Once the functions in MovieReader and BookReader have been implemented to return the list of items and the ratings for these items, you may want to test these as follows. You could, for example, create smaller text files in the same format as books.txt and movies.txt, perhaps using the data from eateries.txt and food.json that the TestRecommender module uses. Then you'll be able to judge the correctness of the return values in MovieReader and BookReader on small files instead of the larger data files you're given.

When testing the functions in RecommenderEngine, you can optionally use MovieReader.getdata() and BookReader.getdata() in addition to SmallDukeEatsReader.
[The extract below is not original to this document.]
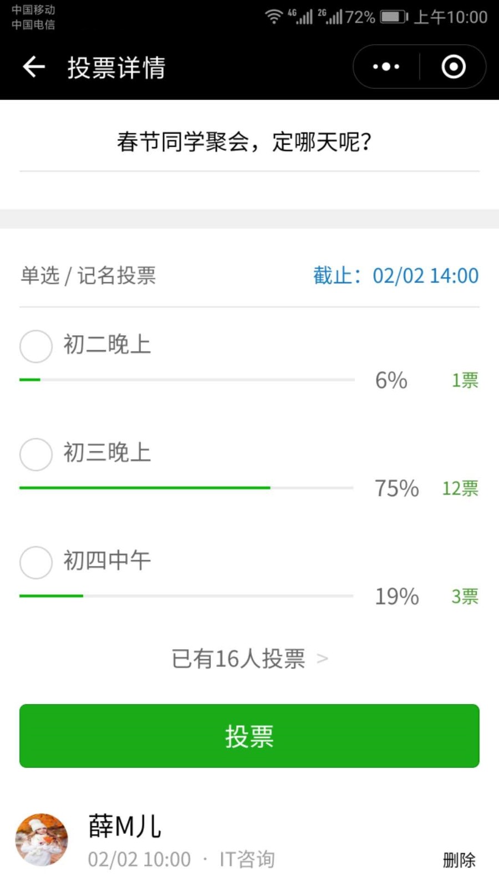The width and height of the screenshot is (499, 887).
Task: Select the 初二晚上 radio option
Action: 36,346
When you’re convinced that the functions in RecommenderEngine work, ideally you'll create code to test the function in RecommenderMaker as well by similarly comparing its return value to what you would expect.

Submitting and Grading

  1. Log in to Gradescope.
  2. Under the CompSci 101 dashboard, click Assignment 7: Recommender.
  3. Click Submit Programming Assignment, click “Click to browse”, and select the required files. Click “Browse Files” again to select and submit more files.
  4. Submit every .py module you're asked to write/modify. This includes:
  1. RecommenderEngine
  2. TestRecommender
  3. MovieReader
  4. BookReader
  5. RecommenderMaker
  1. Once all files are selected, click Upload.

 

You can submit more than once. Your last submission will be graded.

After submitting, you'll need to fill out the reflect form.